LifeWay has grabbed headlines in recent years with its decisions to drop several popular authors’ books and other materials from its shelves over apparent ideological differences. Most recently, the company banned author Jen Hatmaker’s books after she expressed support for LGBTQ Christians and threatened to do the same when pastor and author Eugene Peterson told Religion News Service he would officiate a same-sex marriage. Peterson later backtracked his comments.
In 2017, LifeWay dropped popular hip-hop artist Sho Baraka’s album “The Narrative” for language the retailer found offensive.
That came after it declined to carry author Rachel Held Evans’ book “A Year of Biblical Womanhood” in 2012 after a similar dispute over the book’s content.
Evans said Wednesday that she doesn’t rejoice over any bookstore closing and she is mindful that LifeWay’s closing means many people will lose their jobs.
But, she said, “for too long Lifeway’s fundamentalist standards have loomed over Christian publishing, stifling the creativity and honesty of writers of faith.
“I hope this news reinforces to writers, editors, and marketers across the industry that we don’t have to conform to Southern Baptist doctrine and culture to sell books. Readers are hungry for literature that embraces the complexity, nuance, and ragged edges of real-life faith and for bookshelves that reflect the diversity of the Church.”
LifeWay Christian Resources had announced in January it would reduce its number of retail locations, which sell Bibles; Christian books, music and movies; Bible studies; gifts; and church supplies.
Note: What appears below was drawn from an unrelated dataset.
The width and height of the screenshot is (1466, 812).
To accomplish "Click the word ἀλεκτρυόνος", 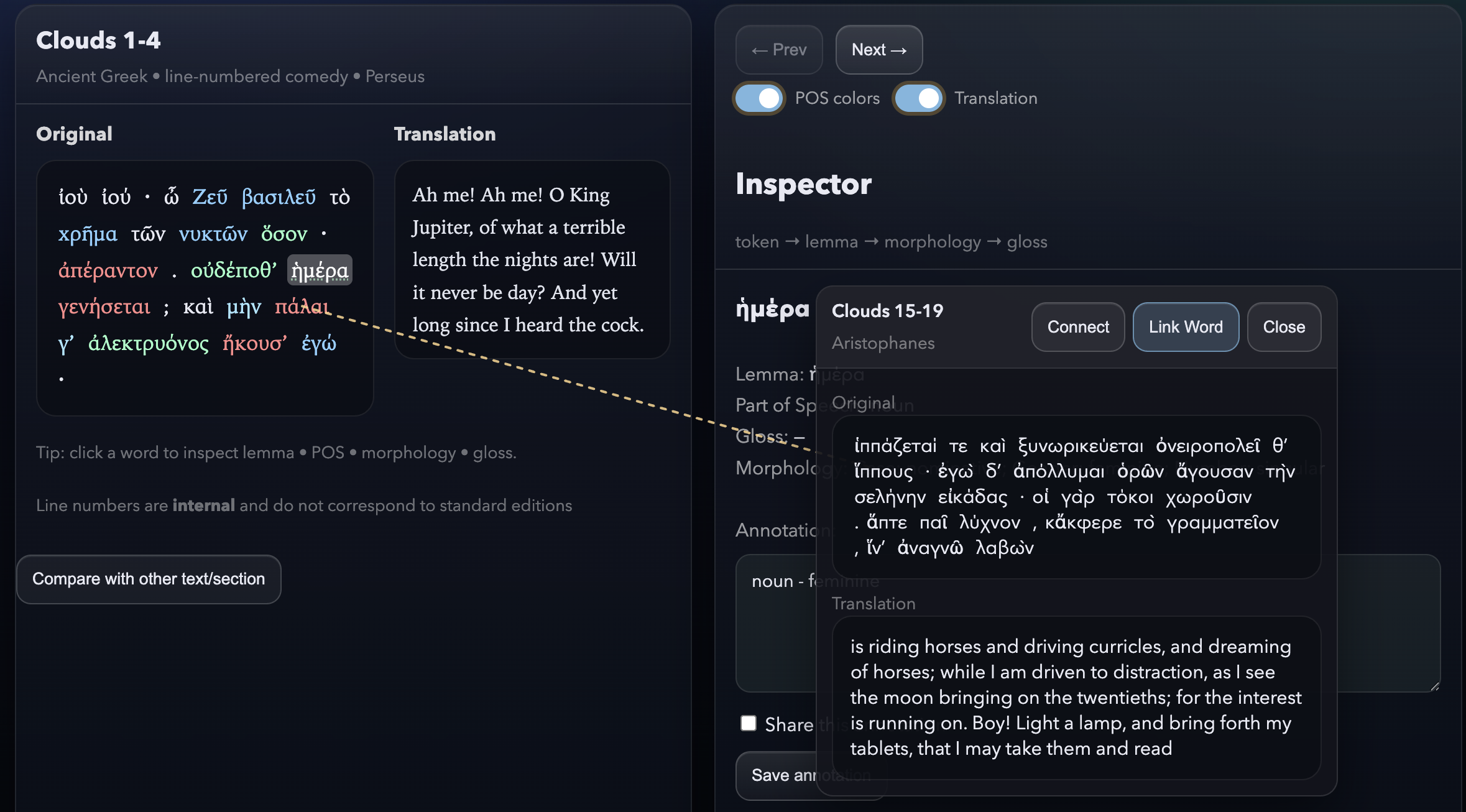I will 148,343.
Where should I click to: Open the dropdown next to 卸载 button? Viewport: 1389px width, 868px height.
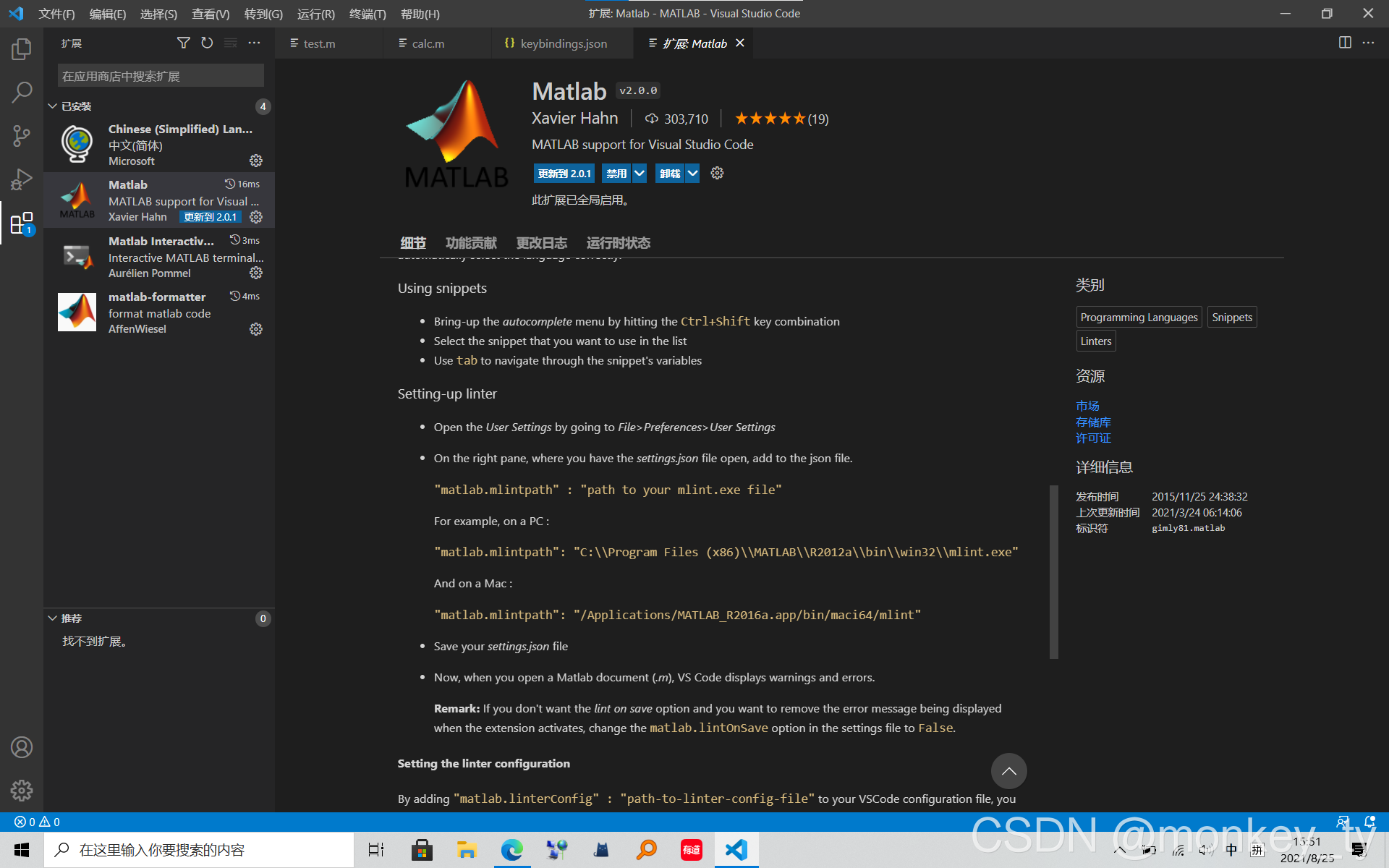point(692,173)
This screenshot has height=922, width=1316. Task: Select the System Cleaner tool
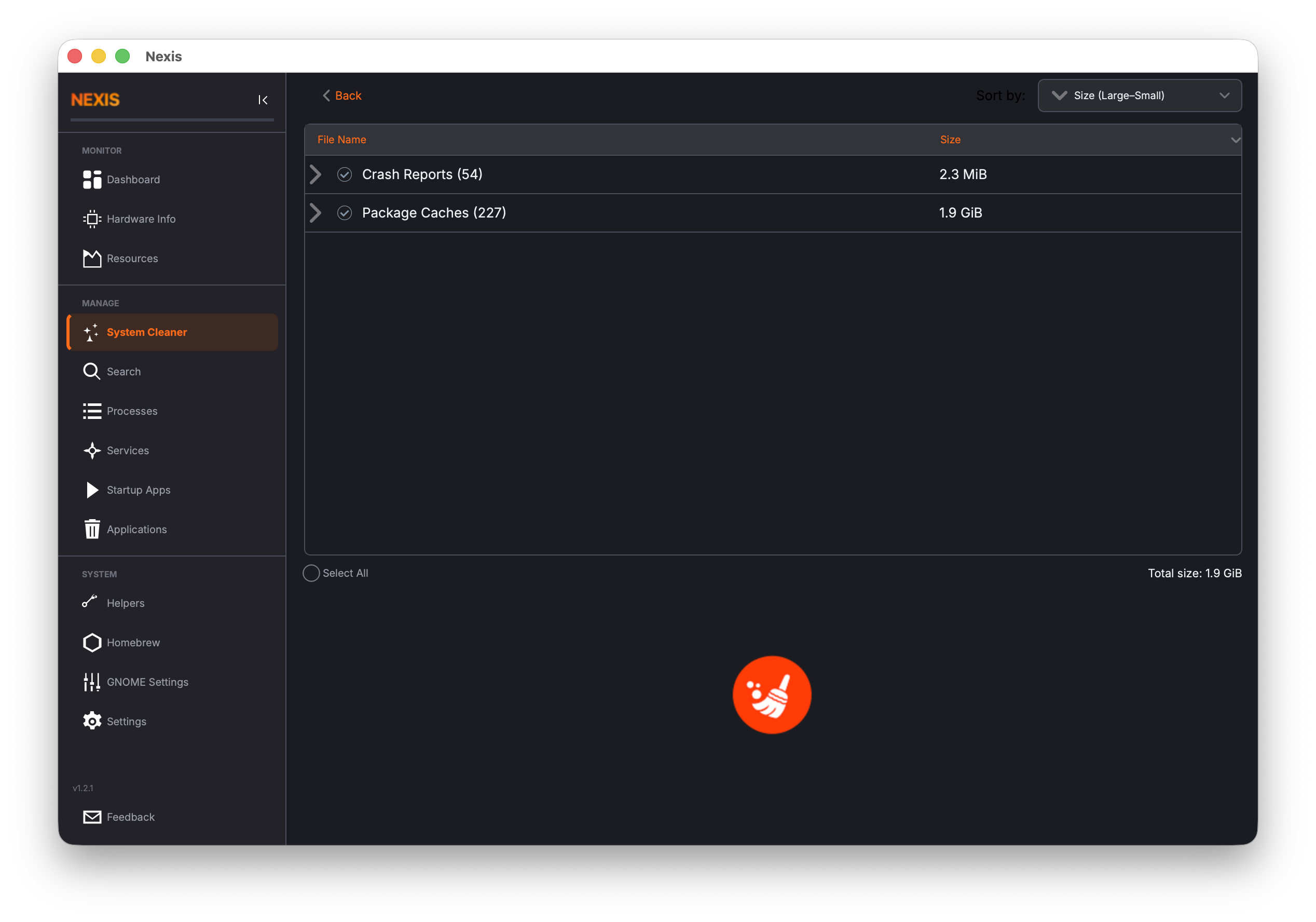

At the time, then-LifeWay President Thom Rainer reportedly said in an email to all LifeWay employees the company had hoped its expense reductions and investments in its stores would be “fruitful.” Instead, Rainer said, “we not only continue to see an erosion in the brick-and-mortar channel, we have seen an accelerated rate of erosion in recent months.”
Current market projections convinced the company that keeping any stores open is “no longer a viable option,” Waggoner said.
Meantime, LifeWay’s digital channels are “experiencing strong growth,” the acting president said. That includes online Bible studies, worship planning, live streaming events and online training.
“LifeWay has been serving the church for 128 years, and we will continue to grow our ministry to churches and individuals into the future,” Waggoner said.
Byron Borger, co-owner of Hearts & Minds Bookstore, an independent Christian bookstore in Dallastown, Pa., called the closing of LifeWay’s stores “very sad” for the stores’ customers, employees and neighborhoods.
“It is always unfortunate for the local economy when a local business fails, hurtful for folks who lose a third place in which to gather, and it is tragic for our culture when bookstores close. So we mourn their closing on many levels,” he said. “Yet, it may perhaps be an indication that people of faith want something other than cookie-cutter chain stores with a limited inventory of books and this might create a new conversation about what kind of books and bookstores are needed for the broader Christian community and those who care about religious publishing.”
(This story has been updated. Bob Smietana, Adelle M. Banks and Aysha Khan contributed to this report.)